The cruel exploitation of the memory of Rich, a Democratic National Committee staffer who was murdered last summer, was horrifying and clarifying. The Hannity right, without evidence, accused Rich rather than the Russians of leaking damaging DNC emails. In doing so, it has proved its willingness to credit anything — no matter how obviously deceptive or toxic — to defend Donald Trump and harm his opponents. Even if it means becoming a megaphone for Russian influence.

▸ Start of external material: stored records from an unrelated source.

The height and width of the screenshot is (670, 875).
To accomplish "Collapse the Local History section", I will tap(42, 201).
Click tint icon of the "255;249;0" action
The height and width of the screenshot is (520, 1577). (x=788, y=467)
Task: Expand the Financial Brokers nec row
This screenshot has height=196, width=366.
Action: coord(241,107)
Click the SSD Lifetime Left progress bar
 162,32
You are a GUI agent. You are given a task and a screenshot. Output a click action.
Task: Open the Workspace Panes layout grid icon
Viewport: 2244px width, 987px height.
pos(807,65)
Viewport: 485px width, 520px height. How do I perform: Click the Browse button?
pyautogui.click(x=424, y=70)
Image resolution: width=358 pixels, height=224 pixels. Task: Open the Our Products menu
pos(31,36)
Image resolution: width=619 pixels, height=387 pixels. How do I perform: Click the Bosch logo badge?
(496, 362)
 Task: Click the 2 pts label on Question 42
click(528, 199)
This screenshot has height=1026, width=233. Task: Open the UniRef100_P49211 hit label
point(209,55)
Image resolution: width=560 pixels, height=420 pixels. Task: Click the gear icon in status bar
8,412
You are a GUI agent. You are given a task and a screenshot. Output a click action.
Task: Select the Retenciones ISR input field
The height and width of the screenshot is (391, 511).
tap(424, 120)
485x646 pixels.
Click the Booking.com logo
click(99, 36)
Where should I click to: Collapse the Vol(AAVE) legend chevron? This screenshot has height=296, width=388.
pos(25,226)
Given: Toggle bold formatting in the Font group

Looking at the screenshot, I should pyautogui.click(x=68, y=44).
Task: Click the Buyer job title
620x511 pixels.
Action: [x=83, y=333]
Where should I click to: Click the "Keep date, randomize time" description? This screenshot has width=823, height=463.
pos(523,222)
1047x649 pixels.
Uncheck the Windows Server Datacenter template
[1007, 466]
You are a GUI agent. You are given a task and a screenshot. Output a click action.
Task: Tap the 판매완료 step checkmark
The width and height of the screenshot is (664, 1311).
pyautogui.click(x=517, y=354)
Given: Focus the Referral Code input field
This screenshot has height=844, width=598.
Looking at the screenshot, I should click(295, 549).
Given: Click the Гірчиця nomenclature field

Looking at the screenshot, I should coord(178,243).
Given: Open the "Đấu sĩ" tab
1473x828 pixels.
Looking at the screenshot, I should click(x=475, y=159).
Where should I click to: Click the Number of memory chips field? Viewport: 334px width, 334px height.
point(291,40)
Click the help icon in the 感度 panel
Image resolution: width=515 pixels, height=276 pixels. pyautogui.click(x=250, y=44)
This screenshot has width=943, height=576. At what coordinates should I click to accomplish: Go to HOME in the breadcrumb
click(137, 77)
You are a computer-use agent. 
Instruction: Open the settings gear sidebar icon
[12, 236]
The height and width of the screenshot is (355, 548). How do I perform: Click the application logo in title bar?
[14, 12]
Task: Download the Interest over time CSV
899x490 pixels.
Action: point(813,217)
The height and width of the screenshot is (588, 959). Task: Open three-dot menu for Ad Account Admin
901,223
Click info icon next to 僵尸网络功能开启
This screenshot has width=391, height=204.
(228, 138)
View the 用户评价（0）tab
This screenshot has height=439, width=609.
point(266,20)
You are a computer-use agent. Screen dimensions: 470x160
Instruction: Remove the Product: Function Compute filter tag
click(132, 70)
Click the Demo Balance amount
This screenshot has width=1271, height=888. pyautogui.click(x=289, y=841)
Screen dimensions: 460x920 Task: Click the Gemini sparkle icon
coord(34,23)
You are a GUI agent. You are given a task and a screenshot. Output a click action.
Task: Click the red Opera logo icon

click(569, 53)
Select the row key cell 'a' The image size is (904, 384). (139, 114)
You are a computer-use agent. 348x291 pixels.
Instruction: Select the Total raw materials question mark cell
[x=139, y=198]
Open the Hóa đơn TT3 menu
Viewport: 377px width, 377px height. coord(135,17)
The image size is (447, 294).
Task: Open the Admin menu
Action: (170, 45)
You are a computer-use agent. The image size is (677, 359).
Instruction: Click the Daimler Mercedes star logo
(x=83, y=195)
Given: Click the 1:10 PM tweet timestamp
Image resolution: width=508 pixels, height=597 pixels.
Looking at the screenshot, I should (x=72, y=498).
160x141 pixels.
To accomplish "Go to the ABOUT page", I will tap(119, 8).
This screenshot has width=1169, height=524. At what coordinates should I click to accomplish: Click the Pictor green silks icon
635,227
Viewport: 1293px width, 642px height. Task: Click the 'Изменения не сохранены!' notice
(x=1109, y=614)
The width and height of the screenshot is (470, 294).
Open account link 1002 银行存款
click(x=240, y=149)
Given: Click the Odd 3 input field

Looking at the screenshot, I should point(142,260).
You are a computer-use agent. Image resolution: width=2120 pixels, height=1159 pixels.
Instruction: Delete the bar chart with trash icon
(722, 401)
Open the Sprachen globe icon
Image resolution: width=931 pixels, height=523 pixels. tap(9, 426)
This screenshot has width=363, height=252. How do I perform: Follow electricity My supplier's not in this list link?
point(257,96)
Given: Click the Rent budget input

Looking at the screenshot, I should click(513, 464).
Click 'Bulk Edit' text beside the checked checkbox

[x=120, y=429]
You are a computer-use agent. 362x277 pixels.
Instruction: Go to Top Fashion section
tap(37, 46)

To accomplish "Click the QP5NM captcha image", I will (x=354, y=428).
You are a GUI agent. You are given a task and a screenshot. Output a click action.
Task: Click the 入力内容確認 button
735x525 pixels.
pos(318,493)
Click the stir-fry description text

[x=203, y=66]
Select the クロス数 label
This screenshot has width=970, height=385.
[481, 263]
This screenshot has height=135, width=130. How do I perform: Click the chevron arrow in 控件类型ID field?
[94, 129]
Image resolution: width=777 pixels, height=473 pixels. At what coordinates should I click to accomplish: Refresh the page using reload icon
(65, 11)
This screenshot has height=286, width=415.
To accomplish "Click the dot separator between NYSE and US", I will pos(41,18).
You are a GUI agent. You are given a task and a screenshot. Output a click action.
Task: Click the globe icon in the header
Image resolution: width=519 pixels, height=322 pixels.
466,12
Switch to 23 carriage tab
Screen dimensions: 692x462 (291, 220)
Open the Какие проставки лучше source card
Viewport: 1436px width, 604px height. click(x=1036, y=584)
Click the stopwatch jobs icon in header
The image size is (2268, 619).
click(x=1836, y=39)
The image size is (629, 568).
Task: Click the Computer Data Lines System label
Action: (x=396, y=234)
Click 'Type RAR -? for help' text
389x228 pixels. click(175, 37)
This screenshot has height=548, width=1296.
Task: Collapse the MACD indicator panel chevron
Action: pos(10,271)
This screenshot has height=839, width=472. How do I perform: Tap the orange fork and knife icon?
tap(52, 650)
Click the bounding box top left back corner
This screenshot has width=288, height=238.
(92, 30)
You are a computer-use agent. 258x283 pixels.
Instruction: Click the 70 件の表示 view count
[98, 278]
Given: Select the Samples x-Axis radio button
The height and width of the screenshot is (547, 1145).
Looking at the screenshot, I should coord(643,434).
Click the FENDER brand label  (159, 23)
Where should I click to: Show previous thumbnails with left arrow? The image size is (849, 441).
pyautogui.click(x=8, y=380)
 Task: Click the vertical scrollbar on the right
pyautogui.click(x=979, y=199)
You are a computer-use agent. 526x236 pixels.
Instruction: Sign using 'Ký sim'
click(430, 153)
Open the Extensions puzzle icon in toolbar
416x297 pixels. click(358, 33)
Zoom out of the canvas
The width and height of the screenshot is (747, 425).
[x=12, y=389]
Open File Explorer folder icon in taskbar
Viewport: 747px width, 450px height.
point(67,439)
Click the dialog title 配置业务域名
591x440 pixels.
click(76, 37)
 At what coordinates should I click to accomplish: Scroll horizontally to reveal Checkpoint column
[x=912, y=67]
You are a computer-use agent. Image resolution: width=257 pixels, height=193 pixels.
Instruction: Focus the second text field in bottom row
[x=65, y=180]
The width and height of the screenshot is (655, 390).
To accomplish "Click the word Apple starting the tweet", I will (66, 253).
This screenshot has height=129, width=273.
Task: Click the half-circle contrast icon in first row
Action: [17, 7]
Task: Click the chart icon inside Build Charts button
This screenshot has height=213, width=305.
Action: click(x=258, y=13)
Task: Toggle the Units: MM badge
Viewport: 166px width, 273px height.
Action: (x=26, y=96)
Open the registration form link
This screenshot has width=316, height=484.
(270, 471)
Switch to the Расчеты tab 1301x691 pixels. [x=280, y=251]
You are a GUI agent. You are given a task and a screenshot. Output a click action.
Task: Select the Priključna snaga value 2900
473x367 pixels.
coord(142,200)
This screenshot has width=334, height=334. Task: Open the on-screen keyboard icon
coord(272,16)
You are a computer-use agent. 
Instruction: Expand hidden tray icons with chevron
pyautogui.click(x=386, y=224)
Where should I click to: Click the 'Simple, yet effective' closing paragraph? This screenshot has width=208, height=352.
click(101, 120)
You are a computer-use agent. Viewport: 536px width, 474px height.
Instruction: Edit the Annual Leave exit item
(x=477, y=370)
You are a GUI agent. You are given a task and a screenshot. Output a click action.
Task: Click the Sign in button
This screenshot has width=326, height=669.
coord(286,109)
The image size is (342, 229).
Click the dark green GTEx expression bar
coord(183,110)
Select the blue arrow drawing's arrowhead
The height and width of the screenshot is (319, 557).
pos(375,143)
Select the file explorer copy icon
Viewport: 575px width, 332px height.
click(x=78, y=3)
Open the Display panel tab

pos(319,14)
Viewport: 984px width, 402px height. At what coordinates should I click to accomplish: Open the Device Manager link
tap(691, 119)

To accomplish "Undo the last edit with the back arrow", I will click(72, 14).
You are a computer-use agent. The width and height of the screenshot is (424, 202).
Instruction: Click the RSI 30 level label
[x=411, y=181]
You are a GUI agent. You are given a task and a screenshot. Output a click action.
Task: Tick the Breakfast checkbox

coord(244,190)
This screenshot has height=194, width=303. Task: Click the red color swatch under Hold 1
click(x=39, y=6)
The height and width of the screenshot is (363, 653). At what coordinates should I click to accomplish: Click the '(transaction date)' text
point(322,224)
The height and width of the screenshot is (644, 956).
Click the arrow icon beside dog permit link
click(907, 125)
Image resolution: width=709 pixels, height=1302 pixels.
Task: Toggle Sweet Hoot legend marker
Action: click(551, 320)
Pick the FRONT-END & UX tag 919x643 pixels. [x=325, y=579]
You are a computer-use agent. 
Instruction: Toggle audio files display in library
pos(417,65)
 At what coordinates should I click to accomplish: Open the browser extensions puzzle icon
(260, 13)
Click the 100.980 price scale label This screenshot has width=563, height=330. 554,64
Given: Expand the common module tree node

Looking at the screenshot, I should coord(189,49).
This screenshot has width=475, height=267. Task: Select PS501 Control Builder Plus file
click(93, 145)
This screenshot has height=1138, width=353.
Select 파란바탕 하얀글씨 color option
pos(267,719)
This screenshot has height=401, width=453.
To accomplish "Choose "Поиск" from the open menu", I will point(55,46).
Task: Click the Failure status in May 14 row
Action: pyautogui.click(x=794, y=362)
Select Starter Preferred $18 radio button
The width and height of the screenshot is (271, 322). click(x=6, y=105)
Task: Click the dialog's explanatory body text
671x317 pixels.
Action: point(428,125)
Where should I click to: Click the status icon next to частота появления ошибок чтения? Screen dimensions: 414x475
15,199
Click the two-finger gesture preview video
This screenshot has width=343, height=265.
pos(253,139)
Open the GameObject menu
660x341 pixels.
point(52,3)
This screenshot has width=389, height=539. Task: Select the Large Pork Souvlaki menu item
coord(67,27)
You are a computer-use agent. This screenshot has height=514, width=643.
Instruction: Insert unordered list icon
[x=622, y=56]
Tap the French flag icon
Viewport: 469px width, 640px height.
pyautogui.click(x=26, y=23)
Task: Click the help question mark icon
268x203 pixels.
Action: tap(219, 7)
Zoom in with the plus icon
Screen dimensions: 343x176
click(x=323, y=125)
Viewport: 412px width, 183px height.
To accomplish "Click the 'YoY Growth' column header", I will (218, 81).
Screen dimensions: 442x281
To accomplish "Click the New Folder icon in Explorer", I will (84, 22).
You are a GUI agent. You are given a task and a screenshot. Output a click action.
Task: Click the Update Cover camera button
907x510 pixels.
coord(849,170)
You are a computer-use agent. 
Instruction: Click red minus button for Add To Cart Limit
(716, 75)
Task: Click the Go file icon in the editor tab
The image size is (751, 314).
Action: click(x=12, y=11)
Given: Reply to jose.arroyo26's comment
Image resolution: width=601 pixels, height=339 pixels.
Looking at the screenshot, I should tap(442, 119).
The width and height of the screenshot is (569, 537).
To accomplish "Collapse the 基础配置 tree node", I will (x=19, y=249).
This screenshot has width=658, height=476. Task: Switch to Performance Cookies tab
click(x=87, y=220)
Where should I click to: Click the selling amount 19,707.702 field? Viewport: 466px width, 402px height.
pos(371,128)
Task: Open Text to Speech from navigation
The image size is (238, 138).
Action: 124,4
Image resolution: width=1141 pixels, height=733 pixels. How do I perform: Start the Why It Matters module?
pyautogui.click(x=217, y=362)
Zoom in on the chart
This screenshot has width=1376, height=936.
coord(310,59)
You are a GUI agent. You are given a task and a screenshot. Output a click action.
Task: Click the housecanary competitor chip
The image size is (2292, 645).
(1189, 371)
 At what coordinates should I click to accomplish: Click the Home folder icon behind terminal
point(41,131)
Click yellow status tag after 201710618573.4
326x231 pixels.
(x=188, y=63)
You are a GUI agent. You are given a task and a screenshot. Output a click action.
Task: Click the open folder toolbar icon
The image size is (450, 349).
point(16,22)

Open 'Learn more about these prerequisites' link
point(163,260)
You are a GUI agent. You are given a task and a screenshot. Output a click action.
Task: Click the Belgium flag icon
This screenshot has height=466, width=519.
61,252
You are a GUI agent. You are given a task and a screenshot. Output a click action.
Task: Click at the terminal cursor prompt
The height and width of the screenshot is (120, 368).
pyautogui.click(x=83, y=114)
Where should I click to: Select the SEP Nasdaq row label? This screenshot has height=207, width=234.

The basic, human questions are simple. How could conservative media figures not have felt — felt in their hearts and bones — the God-awful ickiness of it? How did the genes of generosity and simple humanity get turned off? Is this insensibility the risk of prolonged exposure to our radioactive political culture? If so, all of us should stand back a moment and tend to the health of our revulsion.
Gerson is missing the big picture. The problem of diseased conservative thinking goes way beyond conspiracy theories about Seth Rich, or anyone else. It goes to very real and damaging actions, including those in the George W. Bush administration -- of which Gerson was part. Consider just a few of the "icky" events that happened on Bush's watch:
* Likely theft of the 2000 presidential election in Florida, ruled by Gov. Jeb Bush, with an infected U.S. Supreme Court sweeping out the apparent winner, Al Gore, and sweeping in the outrageously unqualified George W. Bush.
* The attacks of 9/11, of which the Bush administration had advanced warnings, but failed to take any actions to stop them.
* Use of political prosecutions to ruin Democratic foes, most famously being the Don Siegelman case in Alabama.
* The firings of U.S. attorneys, who refused to carry out prosecutions for political reasons.
* The instigation of a war in Iraq, based on flawed intelligence information.
* The outing of CIA operative Valerie Plame.
If we still have a semi-functional justice apparatus, Trump and dozens of his comrades should be indicted in the next year or so. If that happens, it will be the ultimate illustration of diseased conservative thinking. But that sort of thinking hardly began with Donald Trump.
It's been going on for roughly 50 years, at least.